O longa tem produção da Paranoid, coprodução da Globo Filmes e Canal Brasil, além de distribuição da Pagu Pictures. Confira aqui o trailer:
Confira a entrevista na íntegra com Heitor Dhalia:
Como surgiu a ideia de filmar Tungstênio? O quadrinho foi me apresentado por um produtor e amigo que tinha interesse em adaptar a grafic novel de Marcello Quintanilha. Ele acabou desistindo e segui com o projeto. Entrei em contato com o Marcello e fizemos o primeiro tratamento. Por coincidência o Marçal Aquino, amigo e parceiro de longa data – fizemos o Nina e O Cheiro do Ralo juntos -, também estava interessado em adaptar a obra. Retomamos nossa parceria e levamos a ideia até Guel Arraes, que deu sinal verde para tocarmos o projeto.

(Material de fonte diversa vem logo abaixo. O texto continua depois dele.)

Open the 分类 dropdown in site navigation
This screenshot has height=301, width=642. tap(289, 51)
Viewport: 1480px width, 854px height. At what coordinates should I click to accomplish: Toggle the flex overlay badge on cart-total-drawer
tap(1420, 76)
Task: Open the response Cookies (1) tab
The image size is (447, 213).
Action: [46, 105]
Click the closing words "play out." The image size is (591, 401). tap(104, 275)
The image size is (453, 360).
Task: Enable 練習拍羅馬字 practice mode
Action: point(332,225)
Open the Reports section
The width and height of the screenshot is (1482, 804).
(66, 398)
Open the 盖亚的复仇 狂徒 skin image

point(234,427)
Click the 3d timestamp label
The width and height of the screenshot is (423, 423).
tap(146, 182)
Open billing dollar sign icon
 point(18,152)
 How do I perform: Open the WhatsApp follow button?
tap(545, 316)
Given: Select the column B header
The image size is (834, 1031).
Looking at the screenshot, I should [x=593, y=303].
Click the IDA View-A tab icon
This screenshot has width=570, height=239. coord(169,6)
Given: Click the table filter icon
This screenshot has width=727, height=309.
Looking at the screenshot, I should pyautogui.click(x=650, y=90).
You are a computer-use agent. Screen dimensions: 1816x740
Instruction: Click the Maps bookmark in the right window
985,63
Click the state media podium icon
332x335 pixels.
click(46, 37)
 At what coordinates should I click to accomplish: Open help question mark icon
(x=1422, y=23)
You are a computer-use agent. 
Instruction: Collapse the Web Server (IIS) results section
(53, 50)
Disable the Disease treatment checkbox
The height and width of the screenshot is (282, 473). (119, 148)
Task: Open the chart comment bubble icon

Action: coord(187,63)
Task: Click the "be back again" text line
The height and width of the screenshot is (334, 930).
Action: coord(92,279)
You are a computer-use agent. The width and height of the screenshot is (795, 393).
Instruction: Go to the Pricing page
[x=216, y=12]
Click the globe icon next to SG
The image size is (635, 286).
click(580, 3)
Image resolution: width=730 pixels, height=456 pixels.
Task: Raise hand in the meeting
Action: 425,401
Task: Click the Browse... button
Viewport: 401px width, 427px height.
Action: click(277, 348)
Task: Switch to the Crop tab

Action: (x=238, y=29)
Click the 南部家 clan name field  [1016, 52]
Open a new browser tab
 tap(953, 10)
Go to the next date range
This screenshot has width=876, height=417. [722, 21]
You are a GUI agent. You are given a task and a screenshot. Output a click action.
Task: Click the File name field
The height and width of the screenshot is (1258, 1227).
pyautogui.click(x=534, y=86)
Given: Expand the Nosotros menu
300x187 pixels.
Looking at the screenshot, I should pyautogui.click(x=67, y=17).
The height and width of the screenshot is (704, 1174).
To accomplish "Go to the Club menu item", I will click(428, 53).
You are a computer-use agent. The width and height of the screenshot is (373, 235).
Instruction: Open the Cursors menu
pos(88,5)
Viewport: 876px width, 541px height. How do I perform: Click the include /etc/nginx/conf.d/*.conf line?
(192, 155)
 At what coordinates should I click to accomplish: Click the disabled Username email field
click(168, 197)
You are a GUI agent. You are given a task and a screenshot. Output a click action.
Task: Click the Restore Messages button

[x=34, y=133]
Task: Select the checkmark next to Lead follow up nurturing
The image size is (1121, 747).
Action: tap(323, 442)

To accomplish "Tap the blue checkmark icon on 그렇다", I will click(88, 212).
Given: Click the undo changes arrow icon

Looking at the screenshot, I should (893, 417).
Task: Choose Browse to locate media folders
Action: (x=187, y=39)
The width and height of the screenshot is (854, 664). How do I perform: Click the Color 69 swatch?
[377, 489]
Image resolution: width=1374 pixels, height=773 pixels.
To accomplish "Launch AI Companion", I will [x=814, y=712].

O que te chamou mais atenção nos quadrinhos que despertou a vontade de adaptar a obra para o cinema? Tungstênio é um quadrinho que aborda um universo suburbano, periférico e violento. É um forte retrato da exclusão e das tensões sociais que vivemos no Brasil. A violência urbana é um subproduto dessa desigualdade e isso me interessou no quadrinho. Tungstênio trata de questões atuais, de temas explosivos, mas faz isso de maneira dinâmica e com uma estrutura de linguagem bem inovadora. Isso tudo combinado, me fez querer levar essa história para as telas.
Quais foram as maiores preocupações e desafios dessa adaptação? Minhas preocupações foram tentar traduzir a essência do material adaptado para a tela do cinema e como traduzir a narrativa de uma linguagem para outra. Tungstênio tem desafios extras, existem muitas cenas de ação, briga, cenas no mar que é dificílimo. Um ponto de atenção era traduzir aquela prosódia do personagem para a boca dos atores. Tungstênio foi uma adaptação bem complexa de ser realizada.
Como foi o processo de escolha do elenco? O processo de escolha do elenco é sempre mágico. Fizemos muitas oficinas com atores de Salvador até encontrarmos as pessoas certas para dar corpo e voz para aqueles personagens. O longa tem muitos personagens negros, o que tornou a procura por atores nos grupos de teatros locais maravilhosa. Foi um processo muito rico de troca e aprendizados. Tive a sorte de trabalhar com o Fabrício Boliveira e com Zé Dumont, e de achar a Samira Carvalho e o Wesley Guimarães.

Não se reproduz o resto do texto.